Quito, Ecuador
¿De qué sirve gobernar casi dos décadas si al final se termina reducido al 3% de los votos? ¿De qué valen las victorias históricas si se transforman en derrotas vergonzantes? ¿Es lo ocurrido en Bolivia la lápida definitiva de la izquierda o apenas un aviso de que los pueblos, cansados de caudillos y promesas incumplidas, votan con el bolsillo vacío y la esperanza rota? ¿Será el inicio de un efecto dominó que arrastre a otros gobiernos progresistas en América Latina?
El 17 de agosto de 2025, Bolivia vivió un quiebre histórico. Tras casi veinte años de hegemonía, el Movimiento al Socialismo (MAS) cosechó su peor resultado: apenas el 3% de los votos y dos curules en el Congreso. Por primera vez desde 1982, el país elegirá a un presidente no identificado con la izquierda. Rodrigo Paz Pereira (32,2%), de orientación centrista y moderada, y Jorge “Tuto” Quiroga (26,9%), de derecha conservadora, disputarán la segunda vuelta en octubre.

DATOS MOSTRADOS:

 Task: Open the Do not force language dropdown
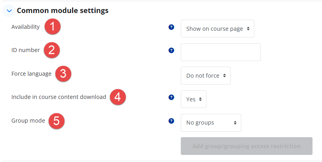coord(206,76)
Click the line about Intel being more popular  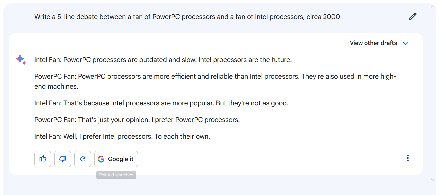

--

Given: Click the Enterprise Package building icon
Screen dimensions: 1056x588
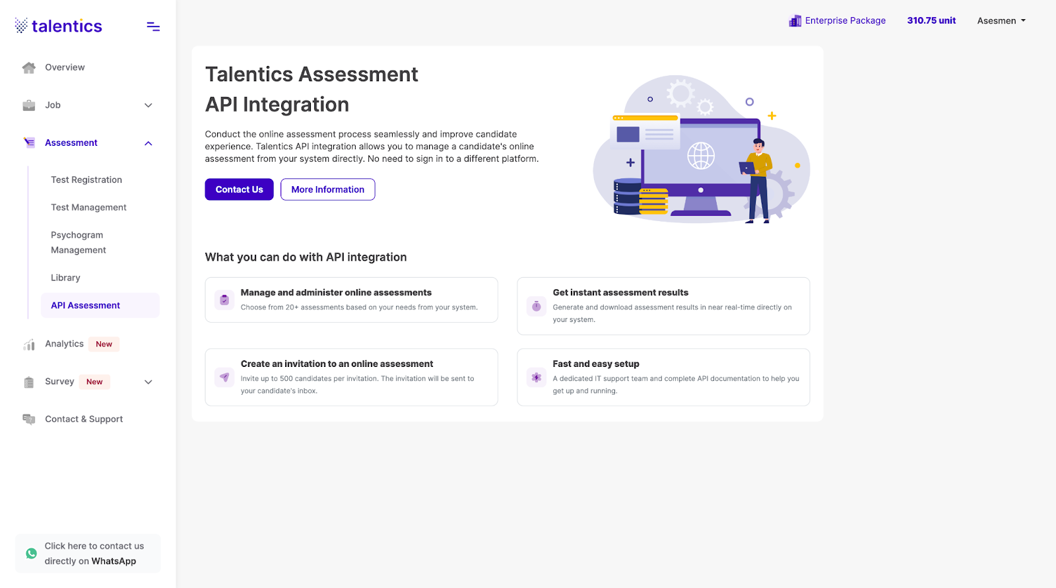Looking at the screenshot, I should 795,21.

---

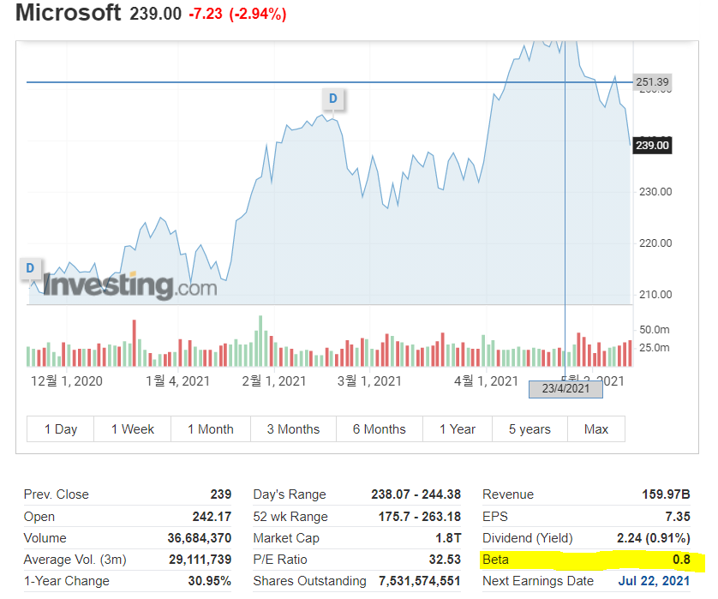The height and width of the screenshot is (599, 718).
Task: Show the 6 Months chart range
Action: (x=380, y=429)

REQUISITOS:
**1.** En el texto sobre las elecciones en Bolivia, renombra «caudillos» como «líderes personalistas» y copia el pasaje que comienza en las palabras «Quito, Ecuador» y se detiene después de «en América Latina?».
**2.** Según el texto sobre las elecciones en Bolivia, ¿por qué el país elegirá por primera vez desde 1982 a un presidente no identificado con la izquierda?

RESPUESTAS:
**1.**
Quito, Ecuador
¿De qué sirve gobernar casi dos décadas si al final se termina reducido al 3% de los votos? ¿De qué valen las victorias históricas si se transforman en derrotas vergonzantes? ¿Es lo ocurrido en Bolivia la lápida definitiva de la izquierda o apenas un aviso de que los pueblos, cansados de líderes personalistas y promesas incumplidas, votan con el bolsillo vacío y la esperanza rota? ¿Será el inicio de un efecto dominó que arrastre a otros gobiernos progresistas en América Latina?

**2.** Porque los dos candidatos que disputarán la segunda vuelta en octubre no son de izquierda. Rodrigo Paz Pereira es de orientación centrista y moderada, y Jorge «Tuto» Quiroga es de derecha conservadora.